Records of locating words and elements:
————————
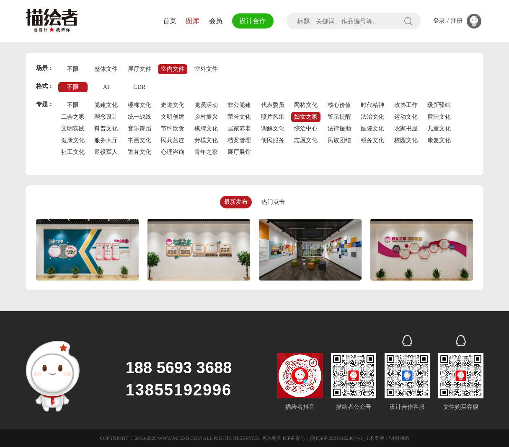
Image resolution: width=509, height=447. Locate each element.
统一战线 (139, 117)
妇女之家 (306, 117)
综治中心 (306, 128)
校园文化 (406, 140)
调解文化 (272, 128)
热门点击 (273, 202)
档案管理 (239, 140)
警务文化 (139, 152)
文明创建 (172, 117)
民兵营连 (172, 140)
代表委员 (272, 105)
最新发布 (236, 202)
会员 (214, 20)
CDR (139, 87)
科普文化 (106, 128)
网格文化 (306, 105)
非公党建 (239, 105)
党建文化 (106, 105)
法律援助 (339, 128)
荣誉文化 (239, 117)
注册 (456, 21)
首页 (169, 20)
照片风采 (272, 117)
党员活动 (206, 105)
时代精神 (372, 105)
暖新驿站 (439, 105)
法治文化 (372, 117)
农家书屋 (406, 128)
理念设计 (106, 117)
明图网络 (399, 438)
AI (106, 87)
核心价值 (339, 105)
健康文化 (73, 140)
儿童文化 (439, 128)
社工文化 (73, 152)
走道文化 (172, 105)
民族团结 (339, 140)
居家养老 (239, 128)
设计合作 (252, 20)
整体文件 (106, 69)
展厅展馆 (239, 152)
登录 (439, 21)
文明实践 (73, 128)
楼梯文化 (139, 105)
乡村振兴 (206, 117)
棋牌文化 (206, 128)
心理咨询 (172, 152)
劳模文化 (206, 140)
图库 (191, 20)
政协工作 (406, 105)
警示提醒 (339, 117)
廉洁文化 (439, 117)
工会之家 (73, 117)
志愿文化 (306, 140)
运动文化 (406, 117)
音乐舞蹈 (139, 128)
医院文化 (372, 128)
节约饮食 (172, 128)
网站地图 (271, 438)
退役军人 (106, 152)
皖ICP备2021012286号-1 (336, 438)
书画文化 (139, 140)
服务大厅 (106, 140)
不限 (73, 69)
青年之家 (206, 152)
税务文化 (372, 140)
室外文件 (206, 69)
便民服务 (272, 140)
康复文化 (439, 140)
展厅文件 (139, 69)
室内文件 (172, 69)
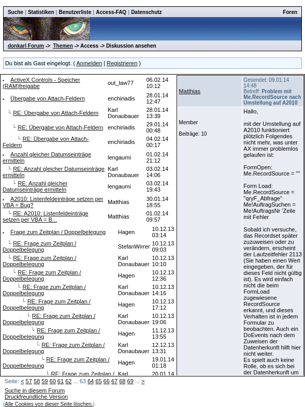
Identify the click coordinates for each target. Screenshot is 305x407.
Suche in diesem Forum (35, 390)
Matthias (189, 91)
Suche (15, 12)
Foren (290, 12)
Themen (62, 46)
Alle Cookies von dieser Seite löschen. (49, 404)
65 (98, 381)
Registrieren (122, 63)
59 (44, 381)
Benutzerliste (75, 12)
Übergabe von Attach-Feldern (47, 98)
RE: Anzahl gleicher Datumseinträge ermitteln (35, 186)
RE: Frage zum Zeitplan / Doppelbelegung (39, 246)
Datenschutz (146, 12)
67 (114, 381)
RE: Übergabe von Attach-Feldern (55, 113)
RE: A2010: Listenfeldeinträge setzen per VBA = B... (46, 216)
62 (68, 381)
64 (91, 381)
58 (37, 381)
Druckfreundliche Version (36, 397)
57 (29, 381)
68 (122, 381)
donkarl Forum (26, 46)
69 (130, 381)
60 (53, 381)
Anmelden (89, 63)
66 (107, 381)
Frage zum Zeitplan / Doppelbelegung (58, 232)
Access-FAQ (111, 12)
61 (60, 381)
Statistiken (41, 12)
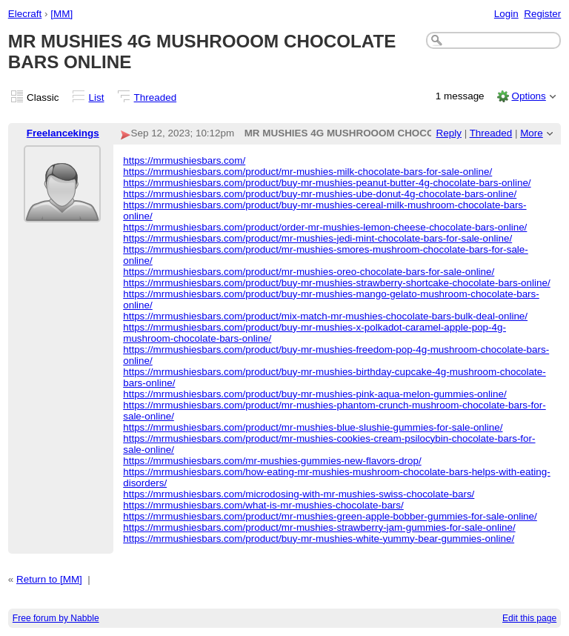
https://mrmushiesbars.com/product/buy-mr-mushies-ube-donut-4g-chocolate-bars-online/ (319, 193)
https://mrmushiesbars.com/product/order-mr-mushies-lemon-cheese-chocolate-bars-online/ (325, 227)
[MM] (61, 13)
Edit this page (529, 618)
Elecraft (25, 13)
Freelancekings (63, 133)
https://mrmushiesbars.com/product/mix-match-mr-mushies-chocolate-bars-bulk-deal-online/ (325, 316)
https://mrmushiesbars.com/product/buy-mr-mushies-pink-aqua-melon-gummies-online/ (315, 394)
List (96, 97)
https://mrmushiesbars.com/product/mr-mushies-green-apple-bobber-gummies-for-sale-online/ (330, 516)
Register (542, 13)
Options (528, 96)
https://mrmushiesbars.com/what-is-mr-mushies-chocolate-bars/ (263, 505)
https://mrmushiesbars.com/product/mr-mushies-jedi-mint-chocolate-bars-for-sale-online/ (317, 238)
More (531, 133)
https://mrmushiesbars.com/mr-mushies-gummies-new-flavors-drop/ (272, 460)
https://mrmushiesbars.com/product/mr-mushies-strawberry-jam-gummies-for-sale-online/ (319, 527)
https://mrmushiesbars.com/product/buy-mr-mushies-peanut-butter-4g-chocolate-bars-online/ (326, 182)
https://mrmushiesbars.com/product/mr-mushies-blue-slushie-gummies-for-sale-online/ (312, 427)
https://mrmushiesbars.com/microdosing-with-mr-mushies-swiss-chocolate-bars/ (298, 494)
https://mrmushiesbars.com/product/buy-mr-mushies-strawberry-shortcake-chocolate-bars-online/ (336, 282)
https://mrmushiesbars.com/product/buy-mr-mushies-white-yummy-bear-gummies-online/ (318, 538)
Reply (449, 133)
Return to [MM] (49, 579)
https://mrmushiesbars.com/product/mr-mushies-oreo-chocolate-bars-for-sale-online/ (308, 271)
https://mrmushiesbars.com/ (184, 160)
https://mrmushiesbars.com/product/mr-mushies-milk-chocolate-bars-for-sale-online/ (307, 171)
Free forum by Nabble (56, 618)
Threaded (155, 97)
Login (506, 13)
————————
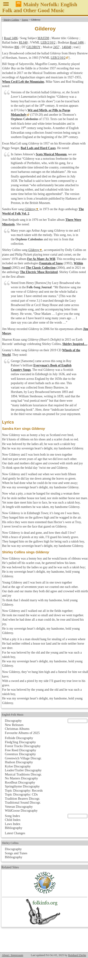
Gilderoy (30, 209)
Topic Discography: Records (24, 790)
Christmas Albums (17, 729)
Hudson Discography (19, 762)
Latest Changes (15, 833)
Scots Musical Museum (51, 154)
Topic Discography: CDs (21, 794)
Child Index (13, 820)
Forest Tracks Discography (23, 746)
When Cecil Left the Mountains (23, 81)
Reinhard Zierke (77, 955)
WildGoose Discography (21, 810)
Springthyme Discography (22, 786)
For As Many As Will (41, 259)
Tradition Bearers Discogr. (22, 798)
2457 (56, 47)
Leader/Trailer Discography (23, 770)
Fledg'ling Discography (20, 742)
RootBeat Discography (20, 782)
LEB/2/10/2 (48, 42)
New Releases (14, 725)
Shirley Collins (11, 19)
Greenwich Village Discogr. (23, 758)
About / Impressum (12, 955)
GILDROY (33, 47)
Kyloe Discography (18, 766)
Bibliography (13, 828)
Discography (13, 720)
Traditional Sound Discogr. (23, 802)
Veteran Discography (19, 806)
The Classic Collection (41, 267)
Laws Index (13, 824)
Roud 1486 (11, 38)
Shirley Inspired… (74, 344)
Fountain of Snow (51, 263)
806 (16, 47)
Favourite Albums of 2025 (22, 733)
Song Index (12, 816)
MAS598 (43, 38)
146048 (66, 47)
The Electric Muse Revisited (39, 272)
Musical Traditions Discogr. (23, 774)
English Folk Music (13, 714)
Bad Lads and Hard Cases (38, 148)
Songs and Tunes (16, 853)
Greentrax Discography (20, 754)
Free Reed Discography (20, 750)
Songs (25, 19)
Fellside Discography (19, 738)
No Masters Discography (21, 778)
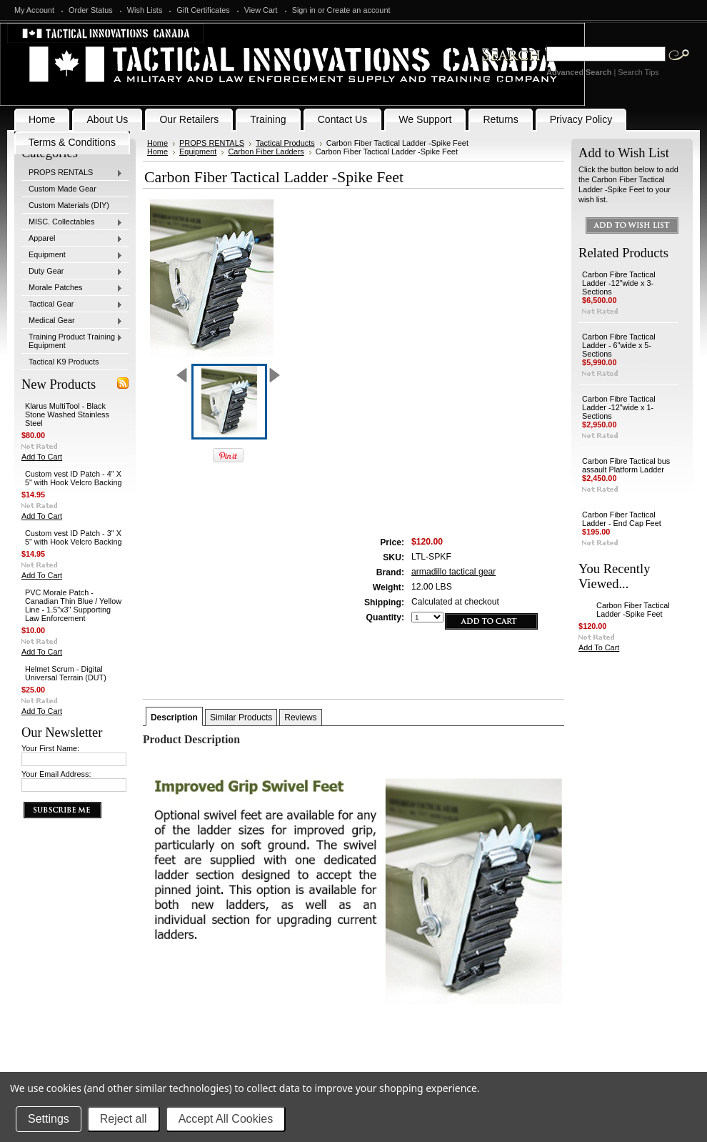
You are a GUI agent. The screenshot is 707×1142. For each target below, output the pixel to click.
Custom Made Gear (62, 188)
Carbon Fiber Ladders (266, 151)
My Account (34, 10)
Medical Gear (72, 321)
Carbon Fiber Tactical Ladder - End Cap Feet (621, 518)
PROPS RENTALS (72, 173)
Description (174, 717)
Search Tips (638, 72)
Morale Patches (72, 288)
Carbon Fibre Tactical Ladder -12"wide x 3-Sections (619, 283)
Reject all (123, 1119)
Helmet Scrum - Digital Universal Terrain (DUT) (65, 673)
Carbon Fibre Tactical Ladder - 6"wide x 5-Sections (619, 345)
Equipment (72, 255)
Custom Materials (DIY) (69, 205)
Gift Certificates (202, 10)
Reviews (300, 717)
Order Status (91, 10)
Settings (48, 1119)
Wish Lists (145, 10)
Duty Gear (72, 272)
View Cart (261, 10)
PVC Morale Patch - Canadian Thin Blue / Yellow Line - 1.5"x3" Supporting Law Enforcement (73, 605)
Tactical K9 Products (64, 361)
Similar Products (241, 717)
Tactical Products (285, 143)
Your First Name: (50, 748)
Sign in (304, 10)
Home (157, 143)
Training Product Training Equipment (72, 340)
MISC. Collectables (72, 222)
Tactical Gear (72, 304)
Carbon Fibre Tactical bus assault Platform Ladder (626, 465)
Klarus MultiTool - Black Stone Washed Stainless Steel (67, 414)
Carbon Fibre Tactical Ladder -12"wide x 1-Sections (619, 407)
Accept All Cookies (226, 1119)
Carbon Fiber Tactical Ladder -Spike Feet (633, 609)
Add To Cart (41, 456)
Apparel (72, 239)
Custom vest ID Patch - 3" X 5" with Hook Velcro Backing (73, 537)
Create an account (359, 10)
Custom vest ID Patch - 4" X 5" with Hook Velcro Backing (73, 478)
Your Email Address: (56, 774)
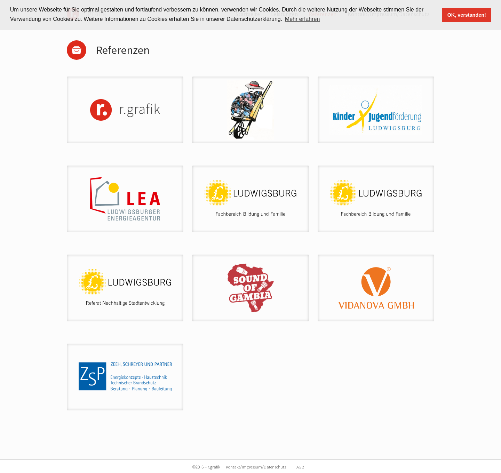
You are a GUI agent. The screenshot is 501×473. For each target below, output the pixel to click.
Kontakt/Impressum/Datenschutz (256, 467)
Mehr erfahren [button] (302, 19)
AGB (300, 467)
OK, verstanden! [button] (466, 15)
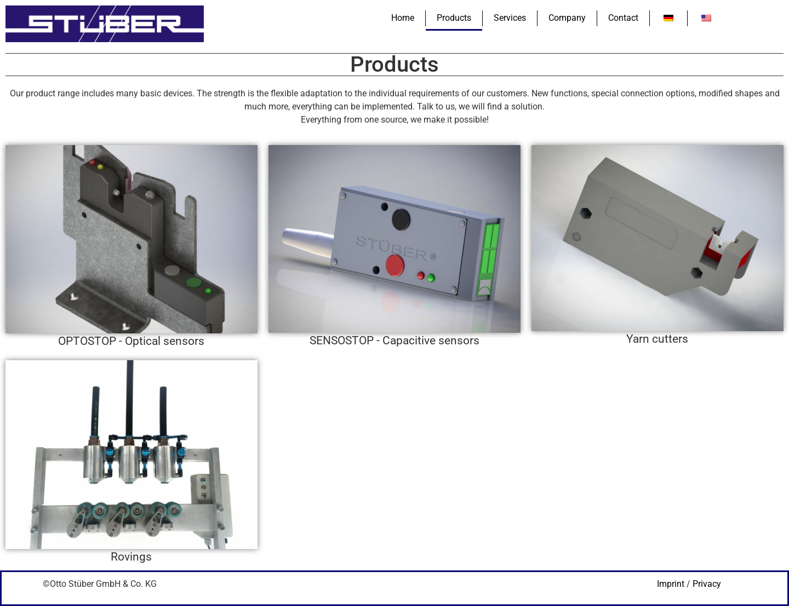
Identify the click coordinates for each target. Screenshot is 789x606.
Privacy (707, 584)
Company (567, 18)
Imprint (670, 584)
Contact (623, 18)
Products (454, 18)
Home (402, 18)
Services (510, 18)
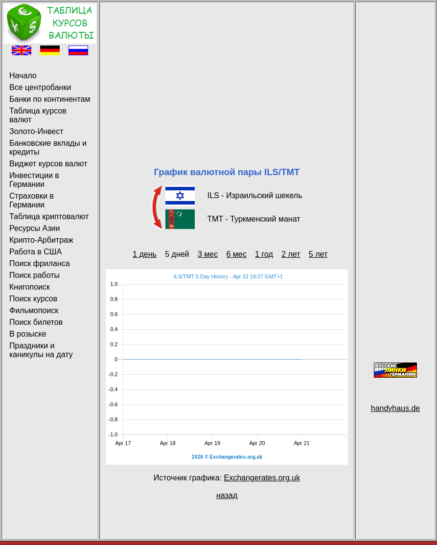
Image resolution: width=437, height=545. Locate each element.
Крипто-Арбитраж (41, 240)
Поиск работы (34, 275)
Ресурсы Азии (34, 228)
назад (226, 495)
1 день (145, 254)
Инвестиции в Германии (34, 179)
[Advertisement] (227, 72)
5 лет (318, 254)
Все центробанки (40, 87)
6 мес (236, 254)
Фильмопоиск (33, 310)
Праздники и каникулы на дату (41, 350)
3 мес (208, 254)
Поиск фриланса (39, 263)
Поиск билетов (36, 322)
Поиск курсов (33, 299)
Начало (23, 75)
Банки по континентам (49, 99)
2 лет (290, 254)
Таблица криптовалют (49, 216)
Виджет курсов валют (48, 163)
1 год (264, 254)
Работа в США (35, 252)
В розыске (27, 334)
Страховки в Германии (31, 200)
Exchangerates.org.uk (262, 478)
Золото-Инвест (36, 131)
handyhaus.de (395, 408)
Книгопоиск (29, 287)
————————
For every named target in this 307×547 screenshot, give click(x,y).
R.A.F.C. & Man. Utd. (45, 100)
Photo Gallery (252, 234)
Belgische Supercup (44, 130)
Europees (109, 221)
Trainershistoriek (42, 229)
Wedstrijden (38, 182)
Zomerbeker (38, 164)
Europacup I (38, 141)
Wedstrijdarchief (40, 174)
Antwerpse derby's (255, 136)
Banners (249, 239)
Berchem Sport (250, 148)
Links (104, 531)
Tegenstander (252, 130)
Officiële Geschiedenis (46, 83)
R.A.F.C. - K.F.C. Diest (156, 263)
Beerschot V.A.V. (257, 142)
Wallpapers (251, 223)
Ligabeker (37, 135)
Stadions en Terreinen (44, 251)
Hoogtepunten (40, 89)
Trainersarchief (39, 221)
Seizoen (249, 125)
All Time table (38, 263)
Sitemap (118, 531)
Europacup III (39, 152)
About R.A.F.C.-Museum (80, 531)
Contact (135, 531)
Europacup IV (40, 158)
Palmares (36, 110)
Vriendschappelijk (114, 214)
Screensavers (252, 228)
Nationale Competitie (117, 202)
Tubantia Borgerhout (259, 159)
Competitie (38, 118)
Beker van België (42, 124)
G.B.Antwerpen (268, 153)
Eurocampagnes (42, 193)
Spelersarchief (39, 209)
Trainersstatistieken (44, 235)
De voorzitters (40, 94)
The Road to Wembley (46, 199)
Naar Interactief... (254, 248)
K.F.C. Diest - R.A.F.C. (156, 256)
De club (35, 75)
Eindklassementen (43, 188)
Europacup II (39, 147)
————————
- WHAT IS BEING ASKED
Repeat word for word the lines above, starting with the line that contains "社工文化 (73, 152)" and going on through the line that contains "音乐舞蹈 (139, 128)".

- REPLY TO THE TASK
社工文化 (73, 152)
走道文化 (172, 105)
民族团结 (339, 140)
居家养老 (239, 128)
设计合作 (252, 20)
整体文件 (106, 69)
展厅展馆 (239, 152)
登录 (439, 21)
文明实践 (73, 128)
楼梯文化 (139, 105)
乡村振兴 (206, 117)
棋牌文化 (206, 128)
心理咨询 (172, 152)
劳模文化 (206, 140)
图库 (191, 20)
政协工作 (406, 105)
警示提醒 (339, 117)
廉洁文化 (439, 117)
工会之家 (73, 117)
志愿文化 (306, 140)
运动文化 (406, 117)
音乐舞蹈 (139, 128)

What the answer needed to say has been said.